Using the method for minimizing total variance, the Polluted area in current frame image mend and is painted;23) dirt of current frame image is judged
Whether dye region, which mends, is painted completely, if it is, entering step 25);If it is not, then it enters step 24);24) present frame figure is utilized
As the spatial continuity of itself, using the method for minimizing total variance, do not mend what is painted to remaining in current frame image Polluted area
Region mend and paints:25) benefit for terminating current frame image is painted.
The advantageous effect that the present invention is compared with the prior art is:
The content benefit of Polluted area in the video of the present invention paints method, from time continuity, is always become using minimizing
The method of difference to the Polluted area in current frame image mend and painted.After being painted using time continuity benefit, such as exist not mend and paint
Region, continue by spatial coherence, carry out supplement and mend to paint to not mending the region painted using the method for total variance is minimized.Due to
Front and rear L, R two field picture is continuous, i.e., front and rear two frames variation is linear, then in addition to Polluted area, total change of front and rear two frame
Poor (total variation) is very small, and in Polluted area, total variance is larger.Similarly, each picture inside current frame image
Vegetarian refreshments is also continuous, and only discontinuous in Polluted area, total variance is larger.Therefore, mend during painting, by minimizing total variance
Method, as successive ignition benefit is painted so that frame and frame, row and row and total variance between the column and the column reach minimum, then it represents that change
It is more continuous for rear current frame image and front and rear two field picture, it is relatively more continuous between each pixel inside current frame image, then reach
The purpose of removal noise, Polluted area benefit is painted preferably.In this way, the method by minimizing total variance, continuous iteration can obtain
It is painted to benefit than more complete two field picture, so as to effectively improve the accuracy for mending process of painting.
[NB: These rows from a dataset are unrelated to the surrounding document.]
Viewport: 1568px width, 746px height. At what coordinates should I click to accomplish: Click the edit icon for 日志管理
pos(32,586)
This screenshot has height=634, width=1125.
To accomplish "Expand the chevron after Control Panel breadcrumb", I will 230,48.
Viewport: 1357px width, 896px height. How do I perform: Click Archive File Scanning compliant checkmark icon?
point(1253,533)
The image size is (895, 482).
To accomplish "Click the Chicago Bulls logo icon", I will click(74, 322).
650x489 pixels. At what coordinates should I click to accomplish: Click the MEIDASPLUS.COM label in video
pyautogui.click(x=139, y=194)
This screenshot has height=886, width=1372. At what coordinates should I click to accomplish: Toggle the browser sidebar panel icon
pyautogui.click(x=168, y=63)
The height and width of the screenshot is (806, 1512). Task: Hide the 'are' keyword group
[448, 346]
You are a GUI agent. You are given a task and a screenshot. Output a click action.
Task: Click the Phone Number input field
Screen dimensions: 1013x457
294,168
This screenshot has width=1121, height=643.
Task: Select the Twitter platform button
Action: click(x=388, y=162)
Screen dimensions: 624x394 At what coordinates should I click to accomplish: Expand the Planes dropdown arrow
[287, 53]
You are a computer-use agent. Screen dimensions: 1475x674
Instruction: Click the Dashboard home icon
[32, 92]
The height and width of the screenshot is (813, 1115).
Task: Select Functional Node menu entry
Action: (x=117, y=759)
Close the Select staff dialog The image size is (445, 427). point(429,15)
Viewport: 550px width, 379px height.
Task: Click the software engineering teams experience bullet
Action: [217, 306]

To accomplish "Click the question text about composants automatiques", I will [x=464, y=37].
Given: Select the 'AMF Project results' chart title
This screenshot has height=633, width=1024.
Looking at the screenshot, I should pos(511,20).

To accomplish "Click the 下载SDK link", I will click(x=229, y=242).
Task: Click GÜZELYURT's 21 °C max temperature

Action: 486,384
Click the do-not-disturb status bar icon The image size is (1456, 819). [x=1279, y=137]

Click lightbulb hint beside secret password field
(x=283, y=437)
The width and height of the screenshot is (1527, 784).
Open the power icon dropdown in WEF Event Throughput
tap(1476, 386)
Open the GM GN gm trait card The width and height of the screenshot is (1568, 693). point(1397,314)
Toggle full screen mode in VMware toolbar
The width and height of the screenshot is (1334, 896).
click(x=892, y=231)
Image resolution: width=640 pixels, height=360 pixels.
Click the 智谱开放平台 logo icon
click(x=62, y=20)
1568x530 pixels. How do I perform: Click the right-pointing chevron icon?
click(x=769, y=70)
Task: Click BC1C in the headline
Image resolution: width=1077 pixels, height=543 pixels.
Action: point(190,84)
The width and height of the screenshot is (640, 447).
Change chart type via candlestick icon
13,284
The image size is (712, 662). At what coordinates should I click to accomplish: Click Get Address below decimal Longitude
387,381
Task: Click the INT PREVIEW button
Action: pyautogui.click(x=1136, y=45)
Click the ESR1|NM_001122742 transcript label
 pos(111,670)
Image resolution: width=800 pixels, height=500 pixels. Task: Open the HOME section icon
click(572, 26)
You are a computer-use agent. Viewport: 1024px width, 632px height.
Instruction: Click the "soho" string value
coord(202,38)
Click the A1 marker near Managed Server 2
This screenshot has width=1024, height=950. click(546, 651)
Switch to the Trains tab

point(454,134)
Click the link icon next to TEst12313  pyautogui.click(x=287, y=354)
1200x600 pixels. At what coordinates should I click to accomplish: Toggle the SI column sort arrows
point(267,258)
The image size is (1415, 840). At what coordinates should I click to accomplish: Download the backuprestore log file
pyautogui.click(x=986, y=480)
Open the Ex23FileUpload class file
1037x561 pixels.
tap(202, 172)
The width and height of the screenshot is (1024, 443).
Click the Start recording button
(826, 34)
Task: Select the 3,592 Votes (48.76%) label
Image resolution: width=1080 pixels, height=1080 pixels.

【Description of the drawings】
Fig. 1 is that the content benefit of the Polluted area in the video of the specific embodiment of the invention paints the flow chart of method.
【Specific embodiment】
With reference to embodiment and compare attached drawing the present invention is described in further details.
As shown in Figure 1, paint the flow chart of method for the content benefit of the Polluted area in video in present embodiment.It mends
The video image of the input of method processing is painted, Polluted area is as it can be seen that the data format of video is unlimited.Benefit paints method including following
Step:
1):Detect the Polluted area in video, and marking contaminated region.
It during detection, can be detected by artificially observing, alternatively, inspection is identified according to the color change of adjacent two frame
It surveys.During calibration, by the pixel value of the pixel in Polluted area labeled as 1, the pixel value mark of the pixel in uncontaminated region
It is denoted as 0.In this way, establish matrix of the present frame on Polluted area position information, subsequently carry out mending when painting, need to will only repair
Information in result afterwards corresponding to Polluted area is assigned to the Polluted area in original image.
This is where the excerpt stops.